First paint: 850ms → 320ms. Bundle size: 195KB → 112KB. Time to Interactive: 1200ms → 480ms.
Here's the story. The data. The mistakes. And why WASM isn't always the answer.
The Dream: Rust + WASM = Speed
When we started building PitchShow (https://pitchshow.ai), we knew performance would be critical. Our users generate AI presentations in real-time, streaming LLM output directly into beautifully animated slides.
The architecture looked like this:
- LLM streams markdown-like syntax
- Parser converts it to an AST
- React reconciler builds the component tree
- Framer Motion animates everything
- DOM renderer displays the slides
The parser runs on every streaming chunk. If the LLM sends 50 tokens, that's 50 parse calls. Latency matters here. A lot.
So we thought: "Let's write the parser in Rust, compile to WASM, and get native speed."
Sounds reasonable, right?
The Reality: WASM Boundary Tax is Real
Here's what we didn't understand: The boundary between JavaScript and WASM is expensive.
Every time our TypeScript code called the WASM parser, this happened:
- Memory allocation in WASM linear memory
- Copy input string from JS heap → WASM heap
- Rust parsing (fast part!)
- JSON serialization of the result
- Copy JSON string back to JS heap
- JSON deserialization by V8
The actual parsing? That was 15% of the time.
The other 85%? Overhead.
We tried to optimize. We used serde-wasm-bindgen to skip JSON and return JS objects directly. But that made things 30% slower because now we were doing hundreds of tiny boundary crossings per parse.
OpenUI hit the exact same wall.
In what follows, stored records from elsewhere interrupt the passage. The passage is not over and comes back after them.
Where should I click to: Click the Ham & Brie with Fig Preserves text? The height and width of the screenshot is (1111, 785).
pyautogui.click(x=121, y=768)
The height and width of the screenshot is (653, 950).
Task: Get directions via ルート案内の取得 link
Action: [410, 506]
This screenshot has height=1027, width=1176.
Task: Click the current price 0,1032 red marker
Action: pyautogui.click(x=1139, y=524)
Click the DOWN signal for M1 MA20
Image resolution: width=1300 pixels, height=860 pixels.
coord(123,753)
Their quote:
"The fundamental issue remained that the constant context switching and memory management between the two environments could not compete with the efficiency of running the entire pipeline natively in TypeScript."
Yeah. That.
The Data: TypeScript Was 4.6x Faster
We benchmarked three approaches:
- Rust/WASM (with JSON) — our original approach
- Rust/WASM (serde-wasm-bindgen) — attempted optimization
- TypeScript (pure V8) — the rewrite
Methodology:
- 30 warm-up iterations to stabilize JIT
- 1000 timed iterations using
performance.now() - Real LLM-generated component trees as fixtures
- Median latency reported
Results:
- Rust/WASM (JSON): 2.4ms per call
- Rust/WASM (bindgen): 3.1ms per call (worse!)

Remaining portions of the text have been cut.